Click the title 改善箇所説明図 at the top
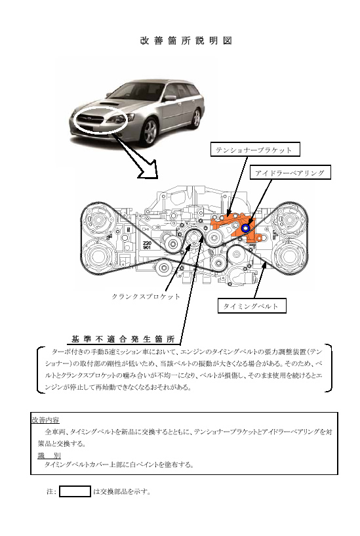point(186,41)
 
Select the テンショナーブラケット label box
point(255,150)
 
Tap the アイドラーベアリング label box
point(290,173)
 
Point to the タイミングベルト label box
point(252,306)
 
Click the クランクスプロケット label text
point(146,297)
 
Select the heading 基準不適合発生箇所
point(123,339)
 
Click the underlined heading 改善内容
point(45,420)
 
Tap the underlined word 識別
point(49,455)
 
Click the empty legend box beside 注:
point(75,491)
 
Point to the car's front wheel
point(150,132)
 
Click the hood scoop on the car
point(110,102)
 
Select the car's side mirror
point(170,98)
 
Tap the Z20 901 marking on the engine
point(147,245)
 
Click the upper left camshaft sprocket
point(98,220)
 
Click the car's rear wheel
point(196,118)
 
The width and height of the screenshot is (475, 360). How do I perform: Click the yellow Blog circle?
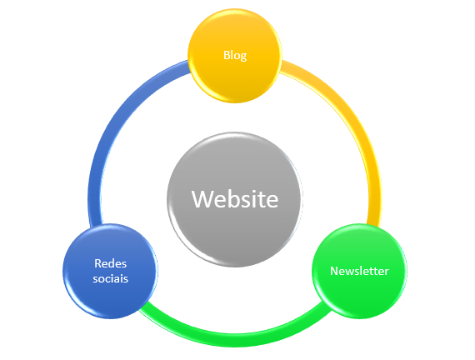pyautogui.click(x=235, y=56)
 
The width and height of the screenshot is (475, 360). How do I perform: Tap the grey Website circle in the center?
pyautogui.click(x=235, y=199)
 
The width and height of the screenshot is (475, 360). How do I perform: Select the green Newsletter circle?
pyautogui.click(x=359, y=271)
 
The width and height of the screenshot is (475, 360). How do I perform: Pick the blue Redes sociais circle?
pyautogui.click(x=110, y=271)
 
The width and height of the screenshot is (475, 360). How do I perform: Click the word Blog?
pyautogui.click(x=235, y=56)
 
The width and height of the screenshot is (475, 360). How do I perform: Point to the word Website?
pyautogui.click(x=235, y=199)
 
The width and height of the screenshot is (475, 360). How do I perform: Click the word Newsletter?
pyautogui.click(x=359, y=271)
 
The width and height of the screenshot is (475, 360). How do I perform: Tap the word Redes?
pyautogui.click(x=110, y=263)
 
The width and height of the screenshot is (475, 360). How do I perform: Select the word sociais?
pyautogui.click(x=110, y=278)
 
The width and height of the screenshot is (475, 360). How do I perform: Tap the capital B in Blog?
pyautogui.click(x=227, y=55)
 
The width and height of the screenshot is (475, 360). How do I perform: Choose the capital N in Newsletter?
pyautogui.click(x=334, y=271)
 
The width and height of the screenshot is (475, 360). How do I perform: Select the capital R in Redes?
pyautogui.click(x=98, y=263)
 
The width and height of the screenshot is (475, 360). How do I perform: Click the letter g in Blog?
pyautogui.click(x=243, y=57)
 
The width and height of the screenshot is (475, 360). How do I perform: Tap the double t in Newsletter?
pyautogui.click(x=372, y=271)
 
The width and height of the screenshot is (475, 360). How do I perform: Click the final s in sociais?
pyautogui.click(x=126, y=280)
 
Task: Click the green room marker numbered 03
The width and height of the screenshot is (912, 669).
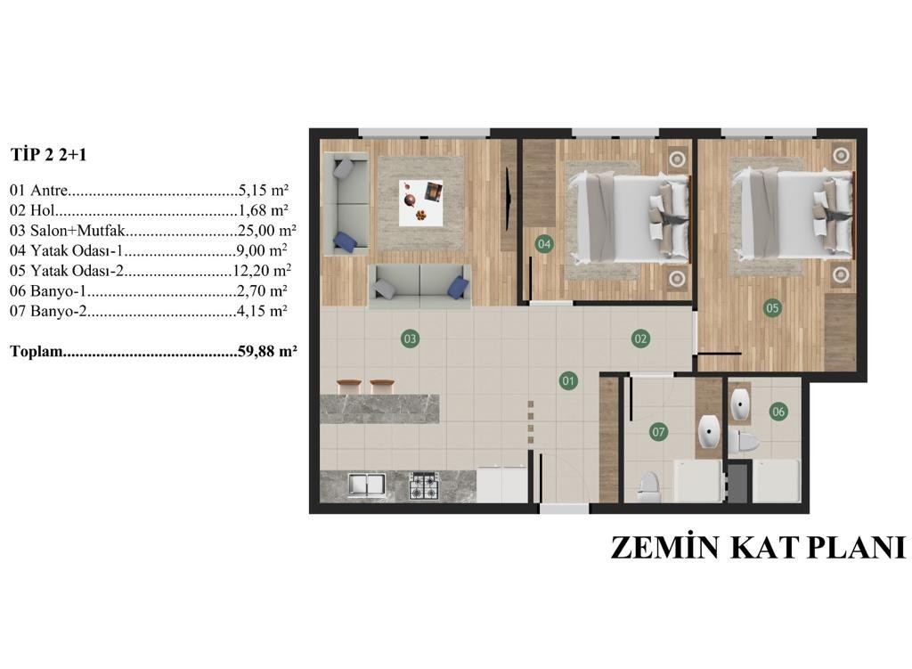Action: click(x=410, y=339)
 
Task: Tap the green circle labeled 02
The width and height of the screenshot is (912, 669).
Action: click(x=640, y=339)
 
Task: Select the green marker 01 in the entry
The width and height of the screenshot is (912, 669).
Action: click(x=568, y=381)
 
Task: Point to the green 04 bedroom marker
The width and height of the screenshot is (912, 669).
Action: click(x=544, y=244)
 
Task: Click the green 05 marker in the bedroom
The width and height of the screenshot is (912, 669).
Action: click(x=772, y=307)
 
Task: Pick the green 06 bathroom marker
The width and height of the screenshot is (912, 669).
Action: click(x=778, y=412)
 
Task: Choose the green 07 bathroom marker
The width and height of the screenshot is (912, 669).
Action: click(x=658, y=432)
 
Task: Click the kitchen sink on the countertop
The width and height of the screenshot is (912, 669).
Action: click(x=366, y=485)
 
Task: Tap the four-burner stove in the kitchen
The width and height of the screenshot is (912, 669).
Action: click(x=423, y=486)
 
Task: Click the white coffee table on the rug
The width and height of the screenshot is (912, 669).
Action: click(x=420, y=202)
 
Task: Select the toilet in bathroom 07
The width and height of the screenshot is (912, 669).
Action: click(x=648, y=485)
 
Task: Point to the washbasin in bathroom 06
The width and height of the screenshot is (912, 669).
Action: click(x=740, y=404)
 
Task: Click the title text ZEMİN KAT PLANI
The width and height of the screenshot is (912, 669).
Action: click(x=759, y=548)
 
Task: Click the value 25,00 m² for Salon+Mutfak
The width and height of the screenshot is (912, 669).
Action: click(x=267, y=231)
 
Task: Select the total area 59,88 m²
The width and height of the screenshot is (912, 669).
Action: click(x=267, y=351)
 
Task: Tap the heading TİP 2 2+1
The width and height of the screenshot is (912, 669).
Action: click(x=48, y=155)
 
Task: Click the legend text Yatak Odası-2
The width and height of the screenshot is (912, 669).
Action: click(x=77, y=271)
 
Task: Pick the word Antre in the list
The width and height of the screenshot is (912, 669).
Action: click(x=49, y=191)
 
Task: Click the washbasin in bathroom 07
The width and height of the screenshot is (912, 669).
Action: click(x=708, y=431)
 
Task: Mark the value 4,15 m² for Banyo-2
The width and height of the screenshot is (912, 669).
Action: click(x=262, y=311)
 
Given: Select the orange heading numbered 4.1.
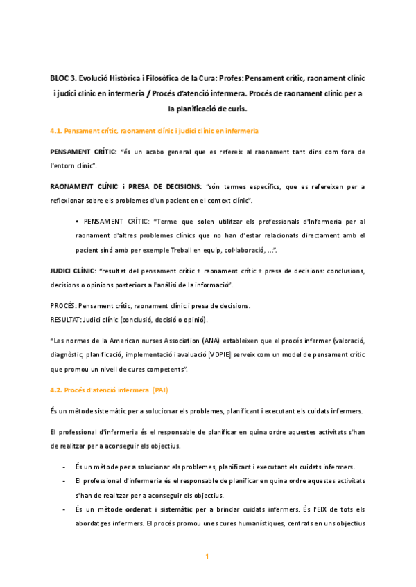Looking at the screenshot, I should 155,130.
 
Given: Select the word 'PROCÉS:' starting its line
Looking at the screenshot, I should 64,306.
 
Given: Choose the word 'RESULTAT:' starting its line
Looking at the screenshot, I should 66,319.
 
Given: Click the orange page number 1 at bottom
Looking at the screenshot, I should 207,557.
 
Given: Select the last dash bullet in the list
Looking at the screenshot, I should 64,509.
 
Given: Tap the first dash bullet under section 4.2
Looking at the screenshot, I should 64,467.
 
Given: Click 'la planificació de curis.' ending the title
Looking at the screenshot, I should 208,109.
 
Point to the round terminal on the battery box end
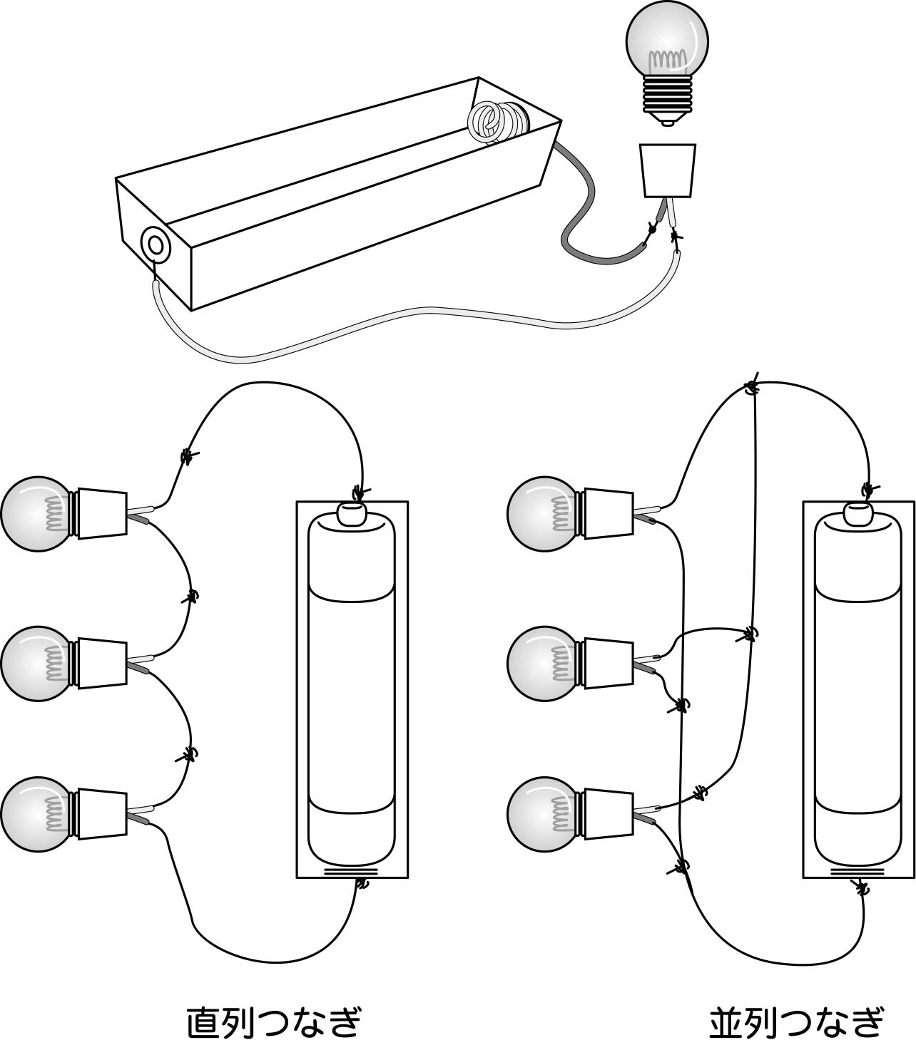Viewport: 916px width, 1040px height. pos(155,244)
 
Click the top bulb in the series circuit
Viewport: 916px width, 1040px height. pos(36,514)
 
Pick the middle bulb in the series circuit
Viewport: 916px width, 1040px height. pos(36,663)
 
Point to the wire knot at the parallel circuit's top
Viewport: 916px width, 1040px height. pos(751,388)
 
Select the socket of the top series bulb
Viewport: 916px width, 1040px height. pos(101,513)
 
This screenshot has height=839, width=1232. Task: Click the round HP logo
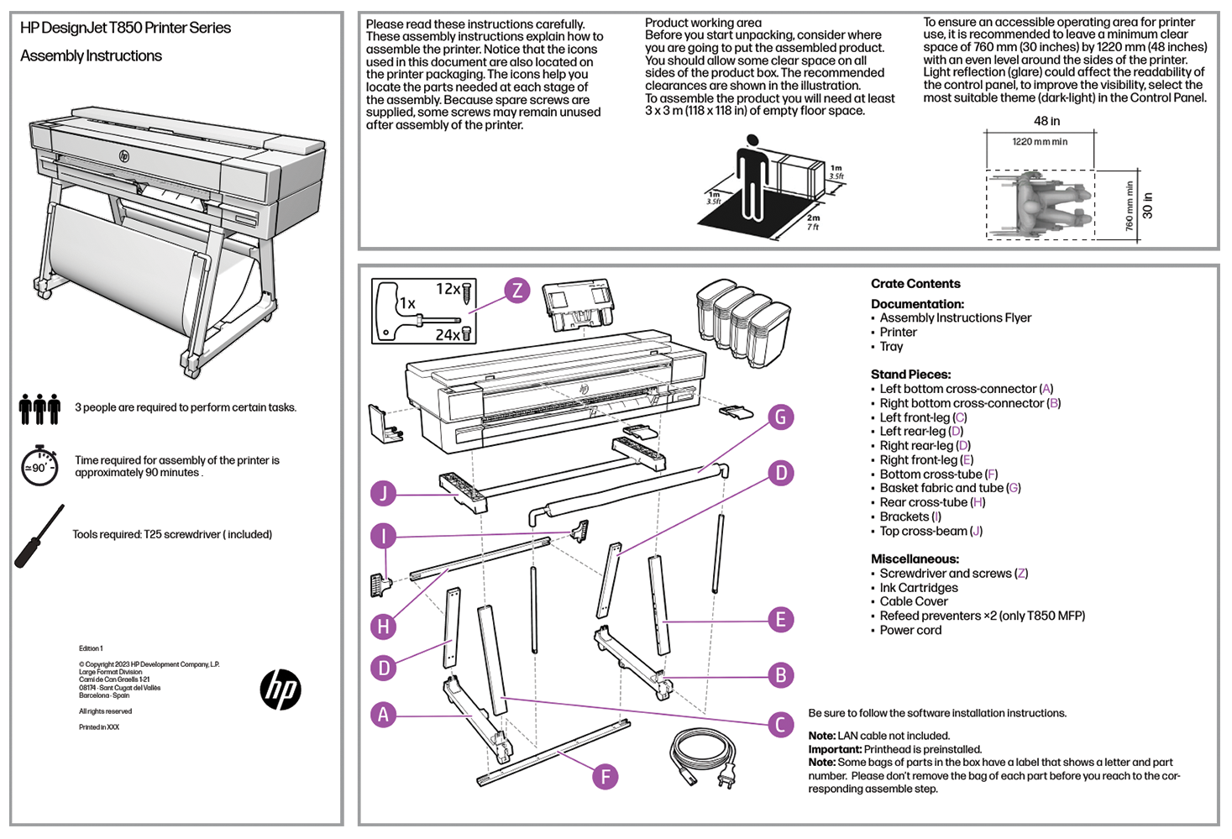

> [Written instruction]:
From the records above, pick out every line that contains the string "circuit" and copy each one. Treat uppercase and lowercase as different.

> [Reply to the exercise]:
Click the top bulb in the series circuit
Pick the middle bulb in the series circuit
Point to the wire knot at the parallel circuit's top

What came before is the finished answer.